FMLM+ introduces Posterior Refinement for fast non-autoregressive language generation
Researchers introduce FMLM+, a framework combining Flow Map Language Models with masking-style noise schedules to enable joint sequence generation with per-token global consistency scoring. The key contribution is Posterior Refinement, an inference-time self-correction strategy that matches discrete baseline performance with 32x fewer neural function evaluations (NFEs). The approach improves the speed-quality tradeoff over both Masked Diffusion Models and standard FLMMs across multiple benchmarks, addressing longstanding factorization error problems in non-autoregressive generation.
StarCoder: A State-of-the-Art LLM for Code
Hugging Face and ServiceNow released StarCoder, a large language model for code trained on permissively licensed data from The Stack dataset.

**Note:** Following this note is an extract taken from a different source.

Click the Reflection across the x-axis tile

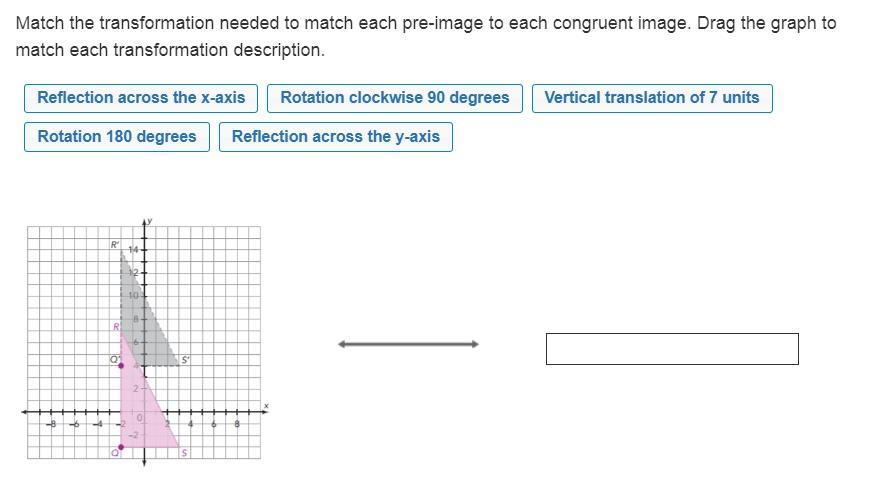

The model targets code generation, completion, and understanding tasks and is positioned as an open-weights alternative to proprietary code models. The release includes model weights, training details, and an associated technical report.
LeVo 2: Hybrid LLM-Diffusion framework for stable full-length song generation with hierarchical modeling
LeVo 2 is a new hybrid LLM-Diffusion system for controllable full-length song generation that addresses the coherence-vs-acoustics trade-off through hierarchical token prediction: a language model handles semantic planning via mixed tokens, then predicts vocal and accompaniment tracks in parallel, while a diffusion-based codec reconstructs waveforms. A key contribution is an aesthetics-guided progressive post-training schedule combining SFT, offline DPO, and semi-online DPO to separately optimize quality, controllability, and musicality. Expert listening tests show LeVo 2 outperforms open-source baselines across six subjective dimensions and approaches leading commercial systems on several metrics.